Promoting statistical literacy

Each day people are inundated with statistical information from advertisements ("4 out of 5 dentists recommend"), news reports ("opinion poll show the incumbent leading by four points"), and even general conversation ("half the time I don't know what you're talking about"). Experts and advocates often use numerical claims to bolster their arguments, and statistical literacy is a necessary skill to help one decide what experts mean and which advocates to believe. This is important because statistics can be made to produce misrepresentations of data that may seem valid. The aim of statistical literacy proponents is to improve the public understanding of numbers and figures.

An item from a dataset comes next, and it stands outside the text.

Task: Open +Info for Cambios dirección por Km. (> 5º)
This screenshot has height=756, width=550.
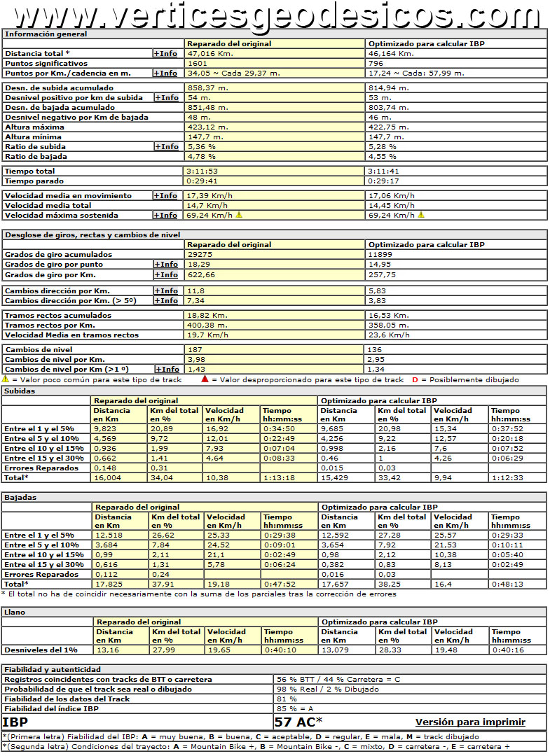Action: [165, 300]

Health decisions are often manifest as statistical decision problems but few doctors or patients are well equipped to engage with these data.[5]

Results of opinion polling are often cited by news organizations, but the quality of such polls varies considerably. Some understanding of the statistical technique of sampling is necessary in order to be able to correctly interpret polling results. Sample sizes may be too small to draw meaningful conclusions, and samples may be biased. The wording of a poll question may introduce a bias, and thus can even be used intentionally to produce a biased result. Good polls use unbiased techniques, with much time and effort being spent in the design of the questions and polling strategy. Statistical literacy is necessary to understand what makes a poll trustworthy and to properly weigh the value of poll results and conclusions.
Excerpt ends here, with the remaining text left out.